I managed to experience my first stomach ache during a rando. It’s hard to blame that on PBJ. The cookies? Maybe. But that seems unlikely as well. About all I could do was slow down a tad to stay beneath the “UGH!” threshold. 😉 I was never nauseous… just uncomfortable. The WSW winds provided me with a welcome crossing-quarter push that provided easier riding. There were still a few points, especially the “climbs,” where my speed dropped like a stone. By “climbs” I mean rollers of less than 3%, almost nothing, really. Still, it’s early in the season and I was tired. Later, I learned that the total weight of my bike, including the stuffed handlebar bag, was 38 lbs! Combined with my own (over)weight, I was hefting 260 lbs on those “climbs.” Experience tells me the same climbs should be at least a little easier in April and May when I ride the same stretches during the 300 and 400 km rides, especially if I don’t have to carry as much cool-weather gear. There were a few photos I would have liked to have taken. Unfortunately, I left my camera in the car. Yup, the first rando of the season is often the one were something is forgotten. At least I remembered the mandatory equipment (water, shoes, lights, reflective gear, etc) and forgot only the camera.

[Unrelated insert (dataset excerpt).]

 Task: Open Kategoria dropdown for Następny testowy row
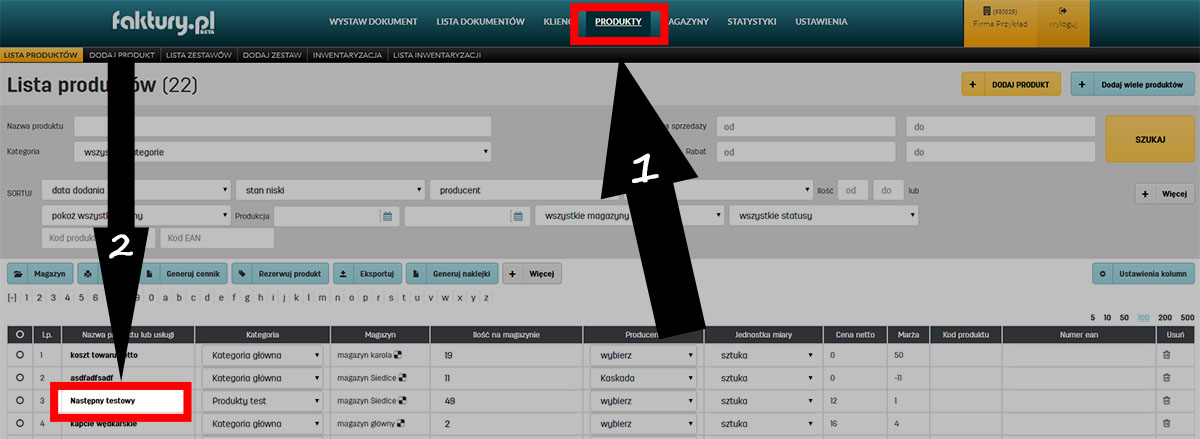pyautogui.click(x=262, y=401)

There’s not much left to say about this ride. “Slow and lonely” just about sums it up. I was visited by plenty of dogs. But I lacked the speed to make myself interesting to them. HAHA! Since this was a calendared ride, it was nice to see friendly faces at two of the controls. “RecumBrent” checked on me as he passed me on his motorcycle. He was on his way to staff the first control point. RBA and organizer Keith Sutton was at the turnaround control in Skippers. The 90-mile control was the same as the 40-mile point. I opted to get a real meal and enjoyed the company of the shop owner. My stomach was still feeling uneasy, so I passed on the ice cream cone. 😦 I returned to Suffolk around sunset. I had already donned my reflective vest and had been burning lights for about 30 minutes. I completed the ride in just under 12 hours. It wasn’t my slowest 200k. But it was substantially slower than last year’s run on the same course. My average rolling speed was 14.5 mph. My overall average was 10.9 mph. I’m confident that will improve as the season progresses. I ride better in the heat. Bring it on!
Slow and Steady,
7th year doing these and I still have surprise stomach issues and they are the worst. When you feel bad and can’t eat or drink consistently, well, as you said, “Ugh.” Congratulations on seeing it through in spite of the difficulties. Sometimes, those are the rides you really remember as a test of your ability
Congratulations! I rode the 300k version of that route last year (with Brent riding the 200k route that you did) and really enjoyed it — it’s nicely designed to be just challenging enough, and the Boykins checkpoint is great. I’m only sorry that scheduling conflicts make it impossible for me to do the Tidewater series this year, but I’m glad to know that it’s an option. Meanwhile, bonnes routes!
Thanks for the comments! It took a while to see them since my blog has not been informing me of new content. I’ll figure out how to fix that eventually. We’re riding the 300k tomorrow with a 50% chance of rain. We’ll see if I’m up to that challenge.